Selama sesi edukasi, tim KKN menggambarkan setiap prinsip 5R secara praktis:
1. Ringkas: Program ini membantu para pengusaha UMKM di Desa Tanon untuk melakukan bersih-bersih besar-besaran dengan membuang barang-barang yang tidak lagi berguna di tempat kerja mereka.
2. Rapi: Setelah memilah, barang-barang yang masih diperlukan kemudian disusun dengan rapi pada tempat yang telah ditentukan, sehingga mudah ditemukan saat dibutuhkan.
3. Resik: Tidak hanya barang-barangnya yang dibersihkan, namun seluruh lingkungan kerja juga dibuat kinclong dan bebas dari kotoran serta sampah.
4. Rawat: Para peserta diajak untuk berkomitmen menjaga kebersihan dan kerapian tempat kerja mereka agar kondisi yang baik ini dapat dipertahankan dalam jangka waktu yang lama.
5. Rajin: Melalui pelatihan ini, diharapkan para pelaku UMKM dapat menanamkan kebiasaan baik untuk selalu menjaga kebersihan dan kerapian tempat kerja mereka secara konsisten.
Salah satu fokus utama dalam program ini adalah penerapan prinsip Seiton (Rapi). Menyadari bahwa penataan yang baik akan memudahkan akses terhadap peralatan dan bahan baku, mengurangi waktu pencarian, serta mencegah terjadinya kualitas bahan yang lebih cepat menurun apabila tidak disimpan dengan baik. Untuk mendukung penerapan prinsip Seiton, kami telah membagikan rak susun kepada kelima UMKM yang menjadi target program. Dengan adanya rak susun, diharapkan para pelaku UMKM dapat mengatur peralatan dan bahan baku mereka secara lebih rapi dan sistematis.
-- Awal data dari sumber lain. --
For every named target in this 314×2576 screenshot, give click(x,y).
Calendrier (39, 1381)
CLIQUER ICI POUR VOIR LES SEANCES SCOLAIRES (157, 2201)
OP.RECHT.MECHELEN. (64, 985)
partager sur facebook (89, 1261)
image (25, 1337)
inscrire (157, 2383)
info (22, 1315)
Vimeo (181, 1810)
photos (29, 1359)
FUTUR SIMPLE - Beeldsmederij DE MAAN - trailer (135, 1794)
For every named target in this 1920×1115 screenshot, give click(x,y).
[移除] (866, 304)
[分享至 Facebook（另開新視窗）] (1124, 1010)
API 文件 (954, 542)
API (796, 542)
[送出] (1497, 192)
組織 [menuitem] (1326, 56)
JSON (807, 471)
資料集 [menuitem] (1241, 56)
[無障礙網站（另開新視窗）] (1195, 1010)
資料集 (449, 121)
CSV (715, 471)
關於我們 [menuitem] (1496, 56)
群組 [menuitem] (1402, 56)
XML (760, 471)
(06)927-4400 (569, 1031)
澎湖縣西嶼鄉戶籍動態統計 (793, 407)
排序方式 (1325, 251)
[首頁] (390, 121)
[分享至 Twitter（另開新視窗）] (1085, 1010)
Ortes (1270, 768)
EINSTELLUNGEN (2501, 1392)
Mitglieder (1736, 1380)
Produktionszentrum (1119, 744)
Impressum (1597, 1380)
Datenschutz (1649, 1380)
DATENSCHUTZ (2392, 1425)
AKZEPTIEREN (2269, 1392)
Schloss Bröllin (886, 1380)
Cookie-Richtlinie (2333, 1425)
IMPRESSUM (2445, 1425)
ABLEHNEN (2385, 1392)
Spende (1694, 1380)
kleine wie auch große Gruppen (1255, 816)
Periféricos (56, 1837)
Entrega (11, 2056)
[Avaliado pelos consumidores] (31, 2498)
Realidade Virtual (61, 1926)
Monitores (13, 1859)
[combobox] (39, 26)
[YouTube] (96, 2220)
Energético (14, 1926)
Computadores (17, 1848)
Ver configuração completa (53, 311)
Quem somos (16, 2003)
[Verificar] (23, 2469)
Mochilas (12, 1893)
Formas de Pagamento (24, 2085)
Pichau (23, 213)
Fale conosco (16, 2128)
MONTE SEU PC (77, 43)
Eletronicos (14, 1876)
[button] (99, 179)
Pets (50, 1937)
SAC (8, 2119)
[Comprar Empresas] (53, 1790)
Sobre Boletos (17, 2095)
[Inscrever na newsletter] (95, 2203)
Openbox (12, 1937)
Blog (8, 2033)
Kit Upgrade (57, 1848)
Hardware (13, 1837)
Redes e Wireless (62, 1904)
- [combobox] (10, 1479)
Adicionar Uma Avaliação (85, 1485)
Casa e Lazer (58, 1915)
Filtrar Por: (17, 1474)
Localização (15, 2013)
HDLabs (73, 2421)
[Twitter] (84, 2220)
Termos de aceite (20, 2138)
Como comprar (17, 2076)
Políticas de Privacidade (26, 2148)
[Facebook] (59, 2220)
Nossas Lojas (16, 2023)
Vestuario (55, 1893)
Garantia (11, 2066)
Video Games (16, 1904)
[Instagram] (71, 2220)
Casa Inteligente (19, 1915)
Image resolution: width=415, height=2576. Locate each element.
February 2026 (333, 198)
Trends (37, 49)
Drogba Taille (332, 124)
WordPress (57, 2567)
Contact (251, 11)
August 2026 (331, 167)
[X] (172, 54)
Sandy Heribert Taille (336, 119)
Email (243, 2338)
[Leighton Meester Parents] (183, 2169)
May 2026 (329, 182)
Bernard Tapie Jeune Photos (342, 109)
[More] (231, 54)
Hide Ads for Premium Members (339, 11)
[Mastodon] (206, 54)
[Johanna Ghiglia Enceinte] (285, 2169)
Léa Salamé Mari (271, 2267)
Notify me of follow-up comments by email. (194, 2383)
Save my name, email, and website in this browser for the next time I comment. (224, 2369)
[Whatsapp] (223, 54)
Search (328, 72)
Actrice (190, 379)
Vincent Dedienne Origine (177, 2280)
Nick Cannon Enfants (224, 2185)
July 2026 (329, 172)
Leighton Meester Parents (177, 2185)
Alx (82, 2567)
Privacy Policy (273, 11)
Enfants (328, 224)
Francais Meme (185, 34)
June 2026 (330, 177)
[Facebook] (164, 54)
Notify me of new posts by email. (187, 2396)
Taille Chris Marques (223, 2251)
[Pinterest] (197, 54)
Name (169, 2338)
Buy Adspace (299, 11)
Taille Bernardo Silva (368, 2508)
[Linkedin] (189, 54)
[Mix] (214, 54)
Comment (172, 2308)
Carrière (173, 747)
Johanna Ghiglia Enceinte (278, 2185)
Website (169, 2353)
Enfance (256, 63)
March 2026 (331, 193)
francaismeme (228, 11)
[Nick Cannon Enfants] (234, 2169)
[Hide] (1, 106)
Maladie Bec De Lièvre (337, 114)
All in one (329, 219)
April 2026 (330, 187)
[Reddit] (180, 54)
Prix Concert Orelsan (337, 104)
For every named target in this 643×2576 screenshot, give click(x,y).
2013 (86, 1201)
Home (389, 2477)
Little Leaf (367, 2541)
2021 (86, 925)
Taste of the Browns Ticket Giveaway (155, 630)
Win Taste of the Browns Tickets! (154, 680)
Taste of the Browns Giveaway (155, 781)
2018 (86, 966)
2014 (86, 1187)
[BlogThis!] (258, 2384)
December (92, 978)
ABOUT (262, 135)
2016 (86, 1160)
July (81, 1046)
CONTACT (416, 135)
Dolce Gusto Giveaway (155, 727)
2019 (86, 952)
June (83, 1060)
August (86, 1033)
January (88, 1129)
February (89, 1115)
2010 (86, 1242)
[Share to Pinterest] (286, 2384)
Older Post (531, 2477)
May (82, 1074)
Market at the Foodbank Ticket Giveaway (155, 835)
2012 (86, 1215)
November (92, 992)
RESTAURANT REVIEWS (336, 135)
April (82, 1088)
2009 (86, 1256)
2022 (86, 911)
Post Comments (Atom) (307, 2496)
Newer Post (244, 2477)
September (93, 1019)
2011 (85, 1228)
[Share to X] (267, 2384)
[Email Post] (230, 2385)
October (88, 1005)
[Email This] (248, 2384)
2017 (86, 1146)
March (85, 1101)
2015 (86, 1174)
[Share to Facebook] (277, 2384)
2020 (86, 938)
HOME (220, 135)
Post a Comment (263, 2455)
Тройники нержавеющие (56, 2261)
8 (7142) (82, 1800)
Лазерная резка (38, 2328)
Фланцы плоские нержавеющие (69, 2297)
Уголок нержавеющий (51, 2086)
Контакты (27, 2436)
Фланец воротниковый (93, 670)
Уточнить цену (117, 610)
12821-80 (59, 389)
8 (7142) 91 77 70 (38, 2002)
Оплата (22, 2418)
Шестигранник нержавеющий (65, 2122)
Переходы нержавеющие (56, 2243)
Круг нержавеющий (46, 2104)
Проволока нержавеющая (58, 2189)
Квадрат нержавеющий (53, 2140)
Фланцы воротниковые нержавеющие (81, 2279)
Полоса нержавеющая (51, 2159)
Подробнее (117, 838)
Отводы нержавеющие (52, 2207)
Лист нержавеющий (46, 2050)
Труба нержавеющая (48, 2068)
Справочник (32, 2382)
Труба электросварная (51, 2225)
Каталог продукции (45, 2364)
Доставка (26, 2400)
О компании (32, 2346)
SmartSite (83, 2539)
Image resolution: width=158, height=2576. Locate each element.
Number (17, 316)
Melalui kegiatan pelatihan dan pendampingan, kami memberikan pemahaman kepada para pelaku UMKM mengenai pentingnya penerapan 5S, khususnya prinsip Seiton. Demonstrasi secara langsung diterapkan dengan adanya pembagian rak susun berukuran kecil sebagai Langkah kecil memulai penerapan 5S. Selain itu, juga diberikan tips dan trik dalam merancang tata letak yang efektif dan efisien di tempat kerja mereka. Program ini tidak hanya memberikan pengetahuan baru tentang 5S, tetapi juga berhasil membangkitkan semangat para pengusaha UMKM Desa Tempak untuk menerapkan prinsip-prinsip 5S dalam kehidupan sehari-hari mereka. Hal ini menunjukkan bahwa dengan sedikit perubahan dalam kebiasaan, kita dapat menciptakan lingkungan kerja yang lebih produktif dan berkelanjutan. Harapannya, dengan adanya program ini, para pelaku UMKM di Desa Tempak dapat meningkatkan kualitas produk dan layanan mereka, sehingga mampu bersaing di pasar yang semakin kompetitif.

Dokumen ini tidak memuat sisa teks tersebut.